片想い
オーベルシュタイン元帥の恋
ある日。
帝国元帥、パウル・フォン・オーベルシュタインが宮殿の廊下を歩いていると。
ピンク色のフワフワとしたワンピースを身に纏った女性の姿が目に入った。」
女性の隣には、ナイルハルト・ミュラー上級大将。
まるで少年のようにはにかみながら、その女性をエスコートしている。
その様子に視線を走らせ、オーベルシュタインは眉を寄せた。
この宮殿内を、彼の知らない人間が歩くことなど・・・あってはならないことだった。
カツカツ。
静かに靴音を響かせながら、オーベルシュタインは静かに二人に近付いた。
「ミュラー提督?」
抑揚がなくやはり静かな呼びかけに、ミュラーと女性が振り返る。
女性は柔らかそうな金の髪と、優しい若草色の瞳を持っていた。
血色の良い頬は、薔薇色だ。
(なるほど、美しい女性ではあるな・・・ミュラーが骨抜きになるのも無理はない)
そう思いつつ。
女性に向かって形ばかりに頭を下げてから、オーベルシュタインはボソリと訊ねた。
「ミュラー提督・・・その女性はどなたかな?」
「この方は、ロイエンタール元帥の・・・」
ミュラーが答えようとした時。
「アンジェリーク!」
廊下に響き渡る、低く張りのある声。
その声の主・・・オスカー・フォン・ロイエンタール元帥を振り仰ぎながら、女性は優しく微笑んだ。
「オスカー!ミュラー提督から、会議中だと伺っていたけれど・・・?」
漆黒の髪を揺らしながら、ロイエンタールは脇目も振らずに駆けて来る。
ミュラーを押しのけるようにして女性の隣のポジションを確保し、ロイエンタールは爽やかに笑って見せた。
「会議?お前が来ているというのに、会議なんてやってられるか!すぐさまケリをつけてきた」
(一体何なのだ、ロイエンタール元帥のこの不気味な爽やか笑いは・・・?)
鉄面皮は、そのままに。
心の中でやや呆然としながら、オーベルシュタインはその場に立ち尽くす。
爽やか笑いで優しく女性を見つめた後。
ロイエンタールの視線が、オーベルシュタインに走った。
次の瞬間、彼は冷ややかに、意地悪く言う。
「卿はこんなところで一体、何をやっているのだ?俺のアンジェリークの側に近付かないでもらおうか。卿のいつも誰かを陥れようと企む性格の悪さと陰湿さがアンジェリークに伝染したら大変だからな!」
言いながら、ロイエンタールは女性の肩を抱き寄せようとしたが。
その手は、女性によって払い落とされた。
「オスカー・フォン・ロイエンタール!」
厳しい口調でフルネームを呼ばれ、ロイエンタールは驚きに目を見張る。
「アンジェリーク?」
「何て失礼なことを言うの!?今すぐにオーベルシュタイン元帥に謝りなさい!!」
ロイエンタールの金銀妖瞳が、更に大きく見開かれた。
オーベルシュタインもまた、驚いていた。
自分は、この女性に名前を名乗った記憶が全くないというのに。
何故、名前を知っているのだろうか??
「謝る?オーベルシュタインに、俺が??」
言葉を反復するロイエンタールに、女性は断固たる態度で続けた。
「そうよ。

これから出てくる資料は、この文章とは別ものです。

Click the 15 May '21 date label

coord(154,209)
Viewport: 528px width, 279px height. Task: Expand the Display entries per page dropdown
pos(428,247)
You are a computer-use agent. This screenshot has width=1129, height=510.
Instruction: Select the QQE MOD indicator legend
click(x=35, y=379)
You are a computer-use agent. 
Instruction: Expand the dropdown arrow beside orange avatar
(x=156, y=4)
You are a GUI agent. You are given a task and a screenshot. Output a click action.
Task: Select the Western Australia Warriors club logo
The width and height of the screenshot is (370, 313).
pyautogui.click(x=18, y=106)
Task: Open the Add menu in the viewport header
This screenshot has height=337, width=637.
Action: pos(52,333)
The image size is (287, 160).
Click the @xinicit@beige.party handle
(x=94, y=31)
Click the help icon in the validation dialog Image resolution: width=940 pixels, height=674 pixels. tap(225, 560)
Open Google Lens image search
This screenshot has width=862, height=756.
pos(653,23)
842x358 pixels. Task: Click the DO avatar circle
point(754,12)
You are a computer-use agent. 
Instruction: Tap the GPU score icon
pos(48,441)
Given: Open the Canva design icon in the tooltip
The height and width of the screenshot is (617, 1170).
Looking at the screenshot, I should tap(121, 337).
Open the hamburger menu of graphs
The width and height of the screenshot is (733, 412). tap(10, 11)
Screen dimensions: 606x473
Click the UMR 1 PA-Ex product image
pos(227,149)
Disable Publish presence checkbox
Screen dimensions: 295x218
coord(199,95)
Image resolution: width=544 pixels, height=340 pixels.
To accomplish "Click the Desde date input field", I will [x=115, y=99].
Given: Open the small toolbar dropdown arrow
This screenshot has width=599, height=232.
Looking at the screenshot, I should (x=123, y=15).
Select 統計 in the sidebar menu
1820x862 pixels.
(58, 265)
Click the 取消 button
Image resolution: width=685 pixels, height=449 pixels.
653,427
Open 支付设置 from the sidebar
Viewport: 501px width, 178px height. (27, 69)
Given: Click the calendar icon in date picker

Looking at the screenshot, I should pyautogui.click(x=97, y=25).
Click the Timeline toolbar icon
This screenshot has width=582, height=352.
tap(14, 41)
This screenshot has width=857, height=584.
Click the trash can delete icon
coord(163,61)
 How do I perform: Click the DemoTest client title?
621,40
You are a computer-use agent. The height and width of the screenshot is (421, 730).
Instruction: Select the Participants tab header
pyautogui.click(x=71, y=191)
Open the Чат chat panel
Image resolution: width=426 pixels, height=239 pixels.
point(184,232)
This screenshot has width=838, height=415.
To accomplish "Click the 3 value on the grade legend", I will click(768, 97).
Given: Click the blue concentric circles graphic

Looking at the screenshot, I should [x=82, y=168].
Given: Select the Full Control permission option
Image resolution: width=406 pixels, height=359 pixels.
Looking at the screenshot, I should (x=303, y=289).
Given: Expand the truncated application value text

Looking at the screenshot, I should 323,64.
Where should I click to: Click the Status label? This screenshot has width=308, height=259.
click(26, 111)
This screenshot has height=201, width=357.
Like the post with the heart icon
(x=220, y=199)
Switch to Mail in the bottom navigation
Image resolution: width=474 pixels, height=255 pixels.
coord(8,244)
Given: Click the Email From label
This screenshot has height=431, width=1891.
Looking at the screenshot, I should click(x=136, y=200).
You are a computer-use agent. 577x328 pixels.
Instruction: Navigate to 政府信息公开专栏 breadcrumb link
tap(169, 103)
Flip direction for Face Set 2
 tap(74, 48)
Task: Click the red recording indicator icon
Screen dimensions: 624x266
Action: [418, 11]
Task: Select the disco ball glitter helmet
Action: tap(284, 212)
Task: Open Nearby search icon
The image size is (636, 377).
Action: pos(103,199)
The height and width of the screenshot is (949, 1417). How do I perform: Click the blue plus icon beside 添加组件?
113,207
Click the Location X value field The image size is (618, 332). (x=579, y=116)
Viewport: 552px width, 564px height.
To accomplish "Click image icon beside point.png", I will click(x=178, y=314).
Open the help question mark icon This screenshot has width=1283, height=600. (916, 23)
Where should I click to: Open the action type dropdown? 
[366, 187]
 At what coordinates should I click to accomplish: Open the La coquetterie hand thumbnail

あんな言い方、失礼でしょう?オーベルシュタイン元帥だって、好きで嫌な役割を引き受けてる訳じゃないでしょうに。誰かがやらなければいけない事を、やってくださってるんじゃないの。それをあんな嫌味な言い方をするなんて!早く謝りなさい!!」
オーベルシュタインにとって、それは信じがたい光景であったが。
ロイエンタールが、子供のようにシュンと項垂れる。
そして、彼はオーベルシュタインに一言、こう言った。
「オーベルシュタイン、済まなかった・・・」
「・・・いや・・・」
オーベルシュタインが言葉少なに答えると。
なおも厳しくロイエンタールに視線を走らせてから、女性はオーベルシュタインに微笑みかける。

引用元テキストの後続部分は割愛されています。